● **RECORDS FOR THE TASK**:
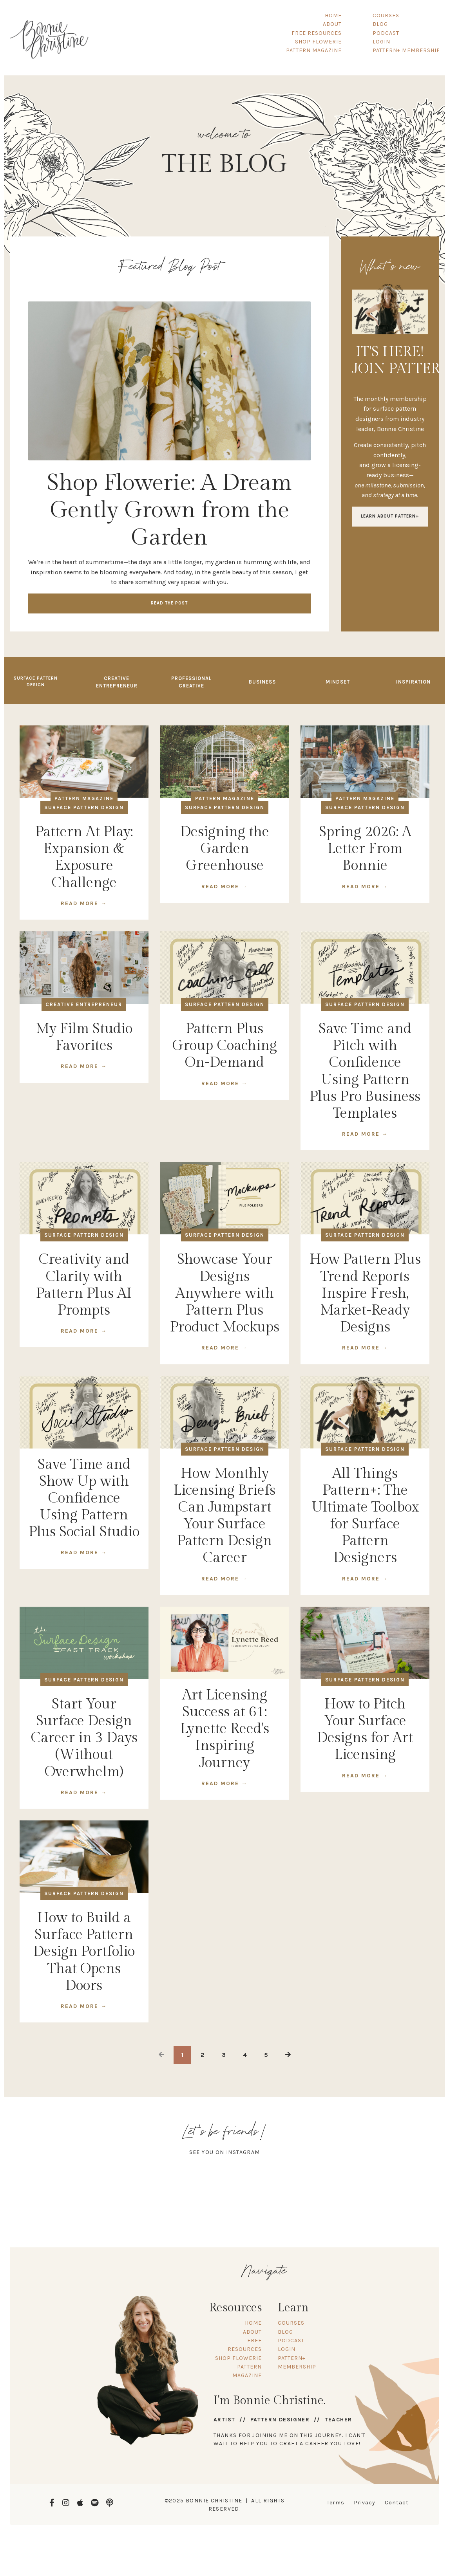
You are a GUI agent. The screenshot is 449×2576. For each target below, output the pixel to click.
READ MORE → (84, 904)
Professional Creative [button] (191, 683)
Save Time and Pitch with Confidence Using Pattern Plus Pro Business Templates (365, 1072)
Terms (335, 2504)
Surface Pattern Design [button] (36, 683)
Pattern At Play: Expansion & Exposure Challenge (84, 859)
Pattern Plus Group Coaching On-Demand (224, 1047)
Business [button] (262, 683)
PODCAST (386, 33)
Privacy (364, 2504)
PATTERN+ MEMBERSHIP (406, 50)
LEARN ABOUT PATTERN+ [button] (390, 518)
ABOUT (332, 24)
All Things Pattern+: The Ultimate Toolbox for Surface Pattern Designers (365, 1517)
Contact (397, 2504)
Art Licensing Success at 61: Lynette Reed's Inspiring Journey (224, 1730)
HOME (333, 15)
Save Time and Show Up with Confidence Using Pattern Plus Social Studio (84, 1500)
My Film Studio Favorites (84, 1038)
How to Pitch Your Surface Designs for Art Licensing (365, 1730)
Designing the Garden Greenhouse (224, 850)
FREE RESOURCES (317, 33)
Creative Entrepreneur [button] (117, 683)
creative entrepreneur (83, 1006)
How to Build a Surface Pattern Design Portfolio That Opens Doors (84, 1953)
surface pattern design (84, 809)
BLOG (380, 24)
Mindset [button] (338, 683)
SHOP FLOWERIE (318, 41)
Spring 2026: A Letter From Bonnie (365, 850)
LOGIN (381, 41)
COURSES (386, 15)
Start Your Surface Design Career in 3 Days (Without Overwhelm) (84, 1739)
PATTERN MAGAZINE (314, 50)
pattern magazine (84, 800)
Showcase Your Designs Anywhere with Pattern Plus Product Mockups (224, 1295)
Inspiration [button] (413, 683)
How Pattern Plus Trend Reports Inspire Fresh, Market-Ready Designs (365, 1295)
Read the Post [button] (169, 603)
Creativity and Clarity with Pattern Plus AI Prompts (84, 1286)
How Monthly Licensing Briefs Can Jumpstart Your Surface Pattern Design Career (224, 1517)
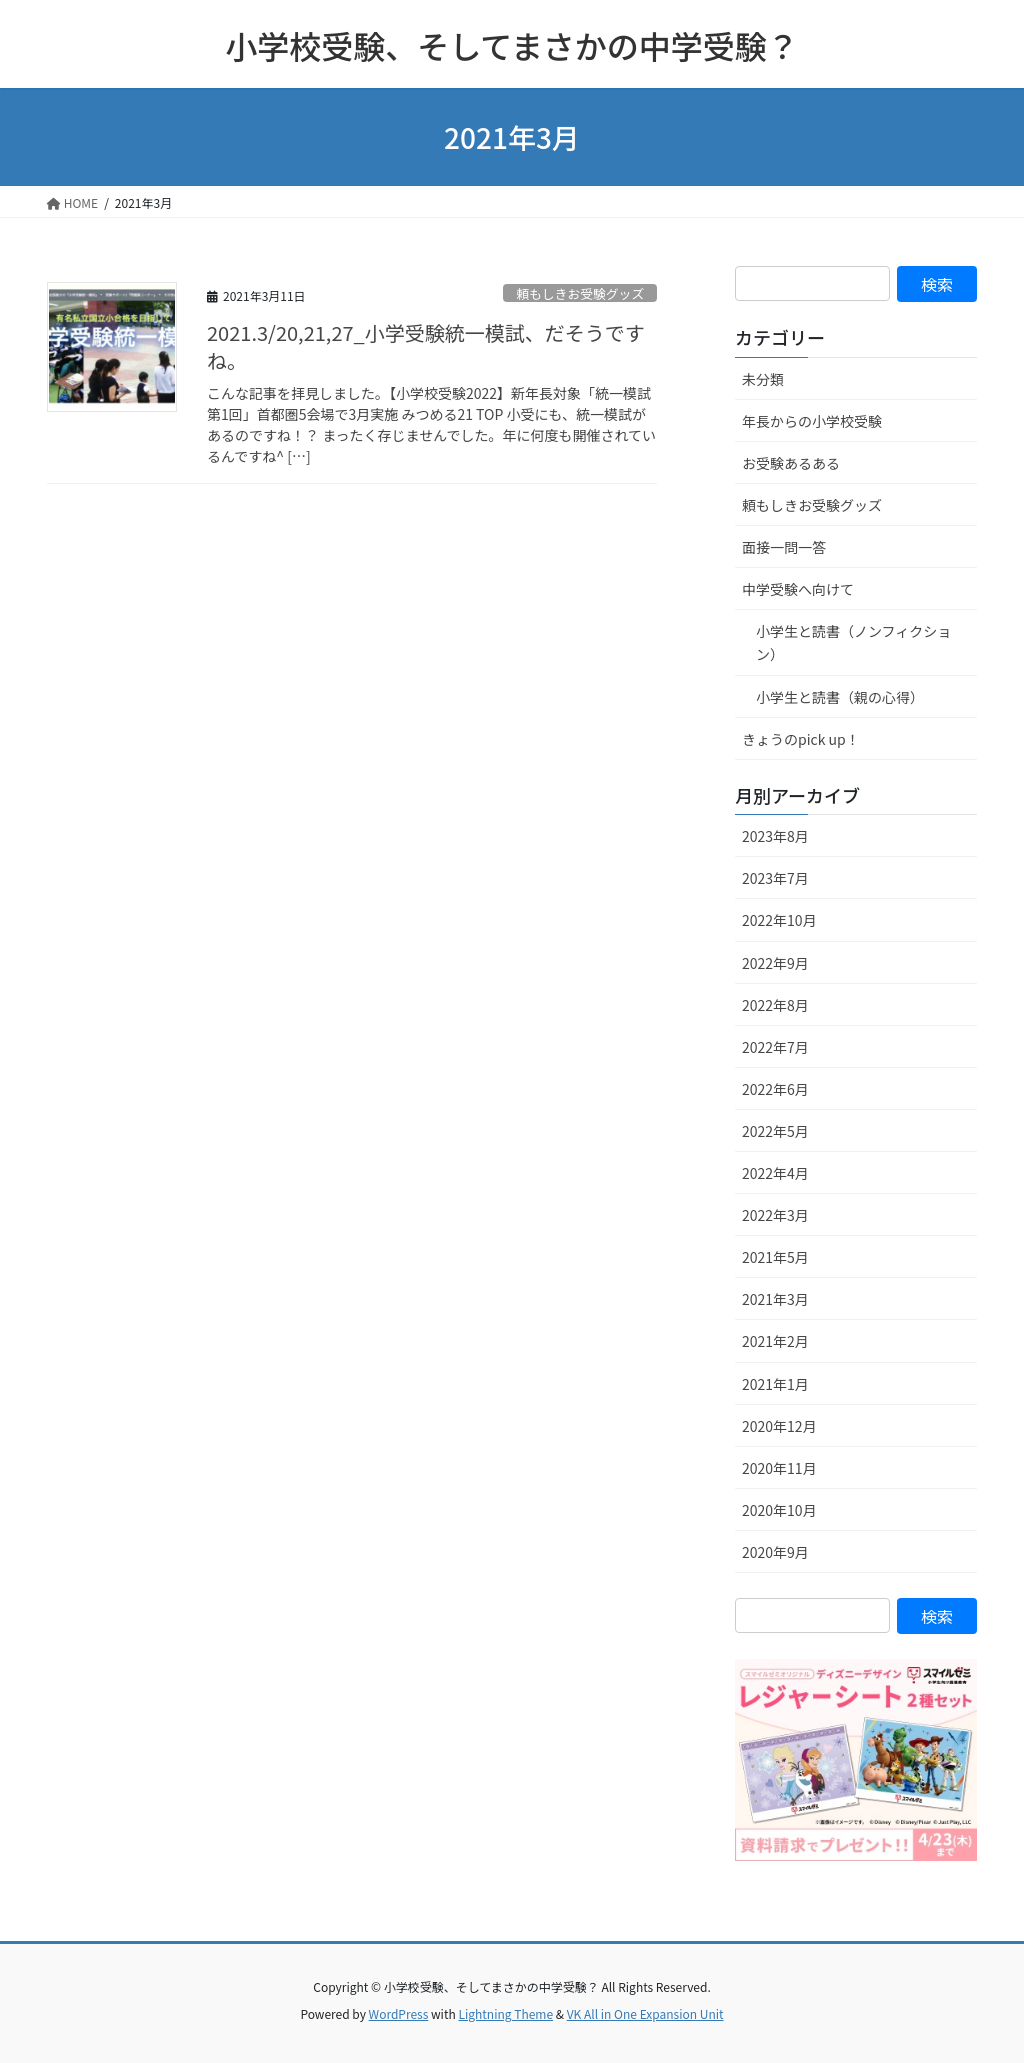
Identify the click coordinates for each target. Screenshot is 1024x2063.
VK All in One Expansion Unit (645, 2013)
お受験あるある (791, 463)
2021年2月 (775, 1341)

...

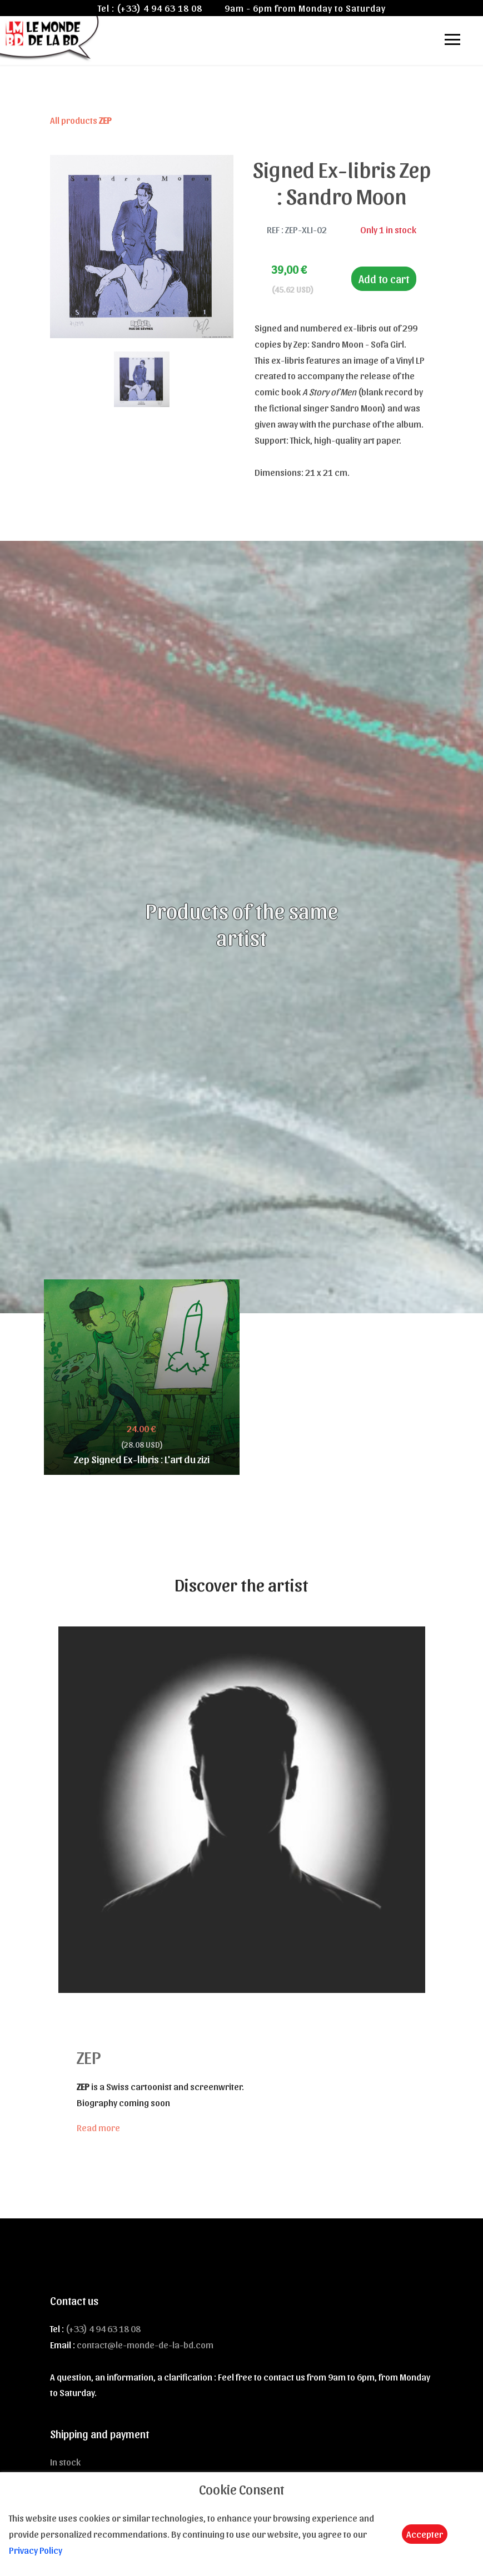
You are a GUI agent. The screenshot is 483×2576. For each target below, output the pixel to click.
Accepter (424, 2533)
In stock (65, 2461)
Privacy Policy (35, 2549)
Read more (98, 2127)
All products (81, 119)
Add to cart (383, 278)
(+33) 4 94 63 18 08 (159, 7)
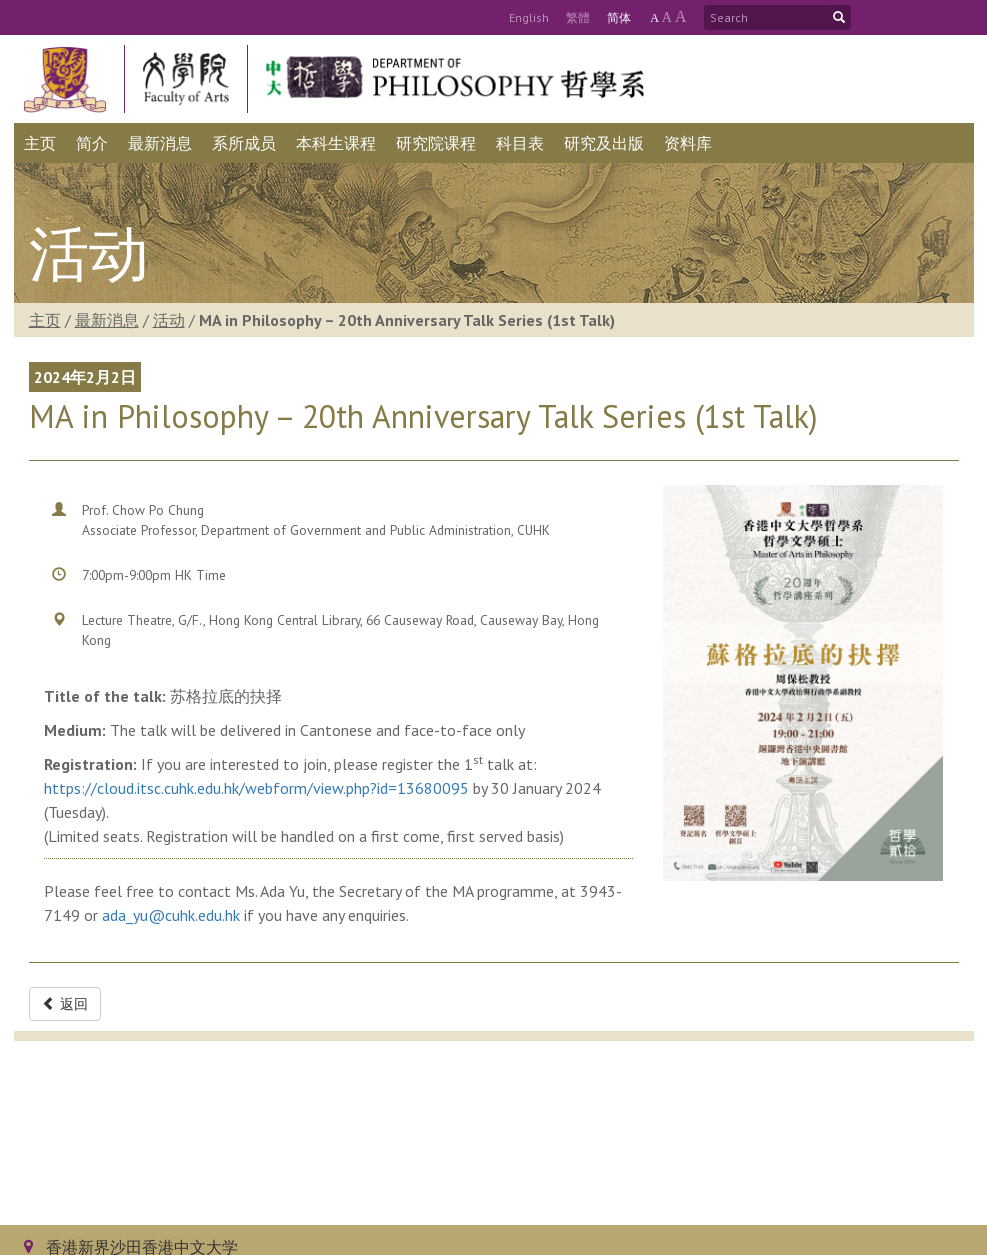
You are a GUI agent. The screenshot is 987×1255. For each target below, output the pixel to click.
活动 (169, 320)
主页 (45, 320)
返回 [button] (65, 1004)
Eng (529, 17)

● **SHORT EXERCISE**: Put the lines from the one with "All products (81, 119)" through the one with "Eng (529, 17)" into a numbered list, both included, skipping any blank lines and leaving out the pictures.

● **WRITTEN SOLUTION**:
1. All products (81, 119)
2. Add to cart (383, 278)
3. (+33) 4 94 63 18 08 (159, 7)
4. You are a GUI agent. The screenshot is 987×1255. For each target below, output the pixel to click.
5. 活动 (169, 320)
6. 主页 (45, 320)
7. 返回 [button] (65, 1004)
8. Eng (529, 17)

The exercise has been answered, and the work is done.